Police in Egypt have arrested 15 members of the banned opposition Muslim Brotherhood on the eve of a referendum on planned electoral changes.
Protesters have held several rallies against previous arrests of Brotherhood members
They were seized for possessing fliers urging a boycott of the referendum.
More than 800 members of the Muslim Brotherhood have been arrested this month for protesting against the vote.
Opposition groups say the proposals allowing multi-candidate elections contain too many constraints for anyone to challenge President Hosni Mubarak.
In a recorded speech on state television on the eve of the poll, Mr Mubarak said the referendum would be "a decisive moment in our contemporary history".
"I have full and unlimited confidence that you will turn out to take part, through the referendum, in making a new tomorrow for our country and exploring new and broad horizons in our political life," Mr Mubarak said.

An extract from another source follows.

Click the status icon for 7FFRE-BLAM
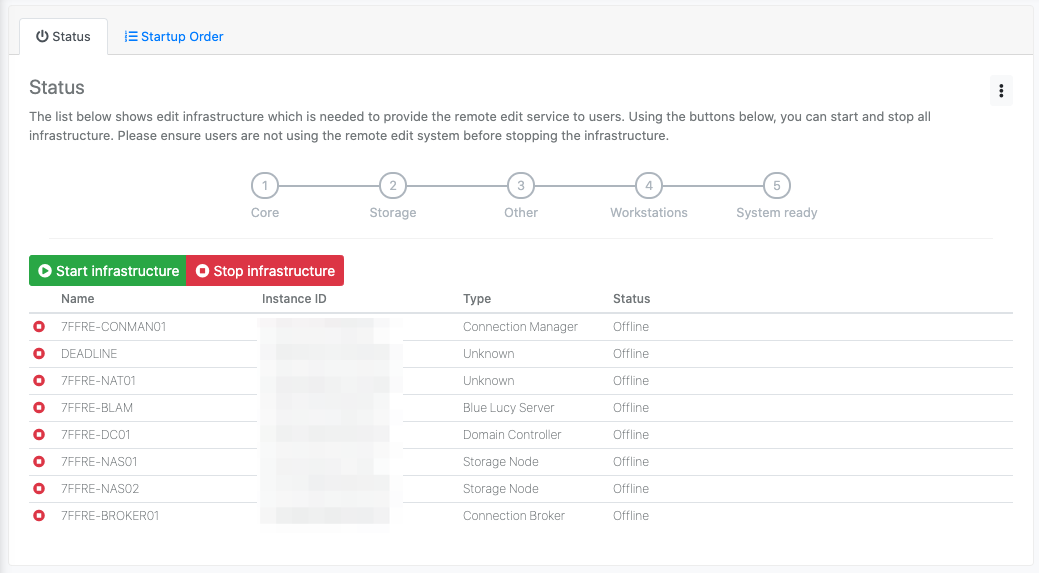 tap(39, 408)
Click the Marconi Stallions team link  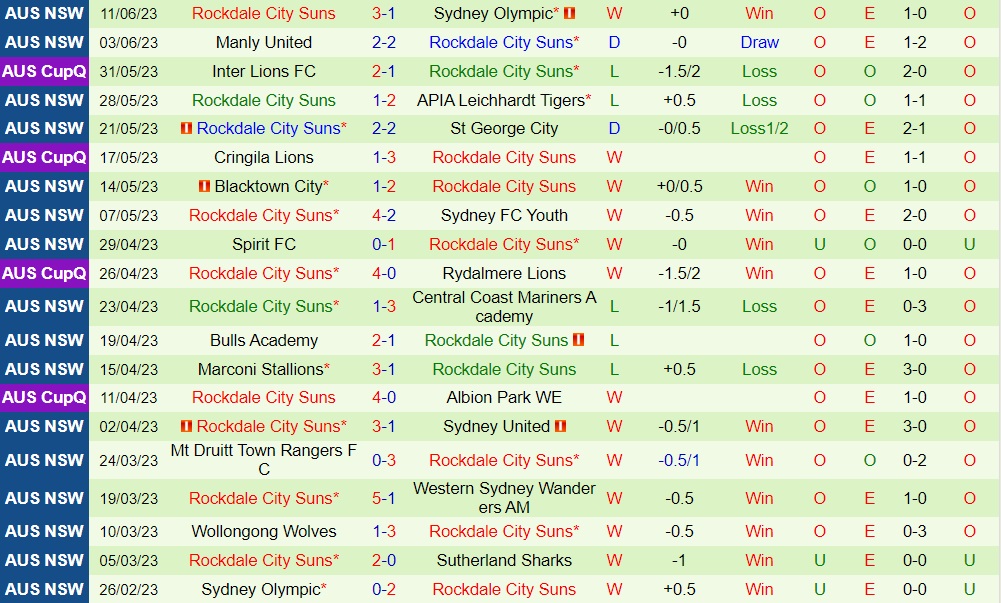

The Muslim brotherhood activists were arrested in the provinces of Kafr el-Sheik and Ismailiya.
In the capital, Cairo, police dispersed a small demonstration against the constitutional amendment.
Two members of the opposition al-Ghad party were arrested at the rally where about 20 protesters were surrounded by about 100 policemen.
"What happened today is a proof of a police state, and the authoritarian regime that muzzles mouths and oppresses the opposition," said Ehab al-Khouli, al-Ghad deputy secretary-general, one of the two held.
Under the new proposals political parties have to have been in existence for five years before they can field candidates.
President Mubarak is expected to seek a fifth six-year term
Independent presidential candidates must have the support of at least 65 out of a total of 444 MPs - 90% of whom are from the president's National Democratic Party.
The opposition says a non-government candidate would not get this support - he would depend on the ruling party to back his candidacy.
Under the existing system, voters could only vote yes or no to a single presidential candidate chosen by parliament.
The Muslim Brotherhood - the most popular opposition force in Egypt - is tolerated by the authorities but banned from operating as a political party.
It has 17 MPs sitting in parliament as independents.
On Sunday, police arrested Mahmud Ezzat, Mr Ezzat the Brotherhood's secretary-general. He was believed to have been the highest-profile arrest from the group since 1996.